▶ Extrait
——
Devoir de Philosophie

Les politiques de lutte contre le travail clandestin

Publié le 16/01/2011

Extrait du document

travail

 1. Les mesures incitatives

Depuis le 24 octobre 2007, l’Union Européenne intensifie la lutte contre le travail non déclaré. Le travail non déclaré en Europe demeure un problème qui entrave l'action de l'UE dans sa recherche d'une amélioration quantitative et qualitative de l'emploi, et d'une croissance plus forte. Selon le commissaire chargé de l’emploi Vladimír Špidla, «L’économie souterraine sape le financement des systèmes de sécurité sociale, entrave l'application de politiques économiques adéquates et peut aboutir à un dumping social«. Même si certaines initiatives nationales contre le travail non déclaré se sont avérées payantes, l’UE doit intensifier ses actions et prendre des mesures plus décisives.

 

 Phénomène complexe suscité par de multiples facteurs, le travail non déclaré appelle une action équilibrée combinant la prévention, la lutte contre la fraude et des sanctions. Le poids de la fiscalité et des cotisations sociales ainsi que la lourdeur des procédures administratives sont généralement considérés comme des facteurs propices au travail au noir, mais ce dernier est aussi de plus en plus lié à la sous-traitance et au faux travail indépendant. Enfin, dans certains États membres, l’application de dispositions transitoires à l’égard des travailleurs des nouveaux États membres a exacerbé le recours au travail non déclaré.
——
▶ Données fournies
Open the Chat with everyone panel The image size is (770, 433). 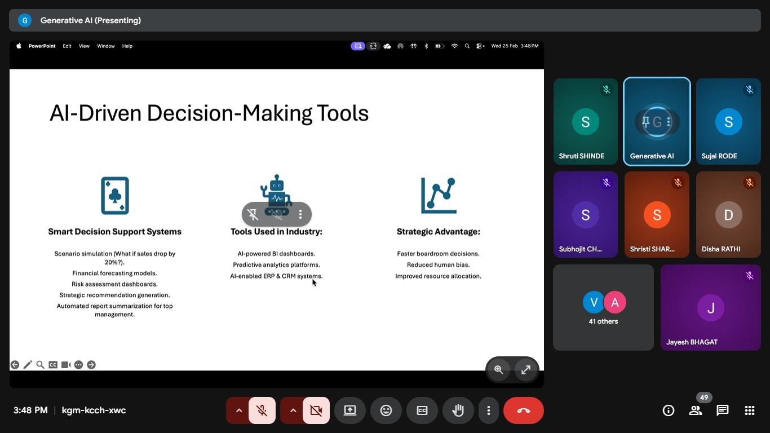pos(722,410)
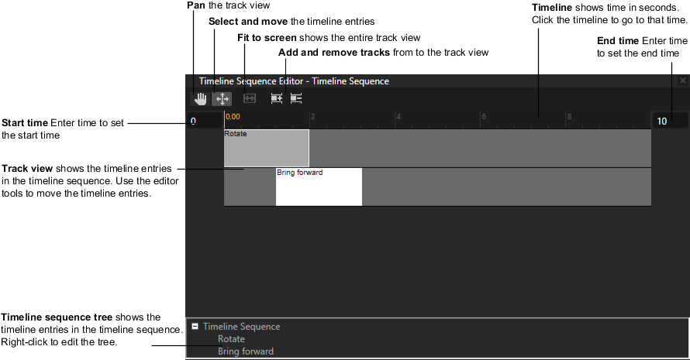Select Rotate in the sequence tree
Viewport: 690px width, 360px height.
tap(231, 339)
——
▶ Consigne
Recopiez intégralement l'extrait sur la lutte contre le travail clandestin, sans y apporter la moindre modification.

▶ Corrigé
Devoir de Philosophie

Les politiques de lutte contre le travail clandestin

Publié le 16/01/2011

Extrait du document

travail

 1. Les mesures incitatives

Depuis le 24 octobre 2007, l’Union Européenne intensifie la lutte contre le travail non déclaré. Le travail non déclaré en Europe demeure un problème qui entrave l'action de l'UE dans sa recherche d'une amélioration quantitative et qualitative de l'emploi, et d'une croissance plus forte. Selon le commissaire chargé de l’emploi Vladimír Špidla, «L’économie souterraine sape le financement des systèmes de sécurité sociale, entrave l'application de politiques économiques adéquates et peut aboutir à un dumping social«. Même si certaines initiatives nationales contre le travail non déclaré se sont avérées payantes, l’UE doit intensifier ses actions et prendre des mesures plus décisives.

 

 Phénomène complexe suscité par de multiples facteurs, le travail non déclaré appelle une action équilibrée combinant la prévention, la lutte contre la fraude et des sanctions. Le poids de la fiscalité et des cotisations sociales ainsi que la lourdeur des procédures administratives sont généralement considérés comme des facteurs propices au travail au noir, mais ce dernier est aussi de plus en plus lié à la sous-traitance et au faux travail indépendant. Enfin, dans certains États membres, l’application de dispositions transitoires à l’égard des travailleurs des nouveaux États membres a exacerbé le recours au travail non déclaré.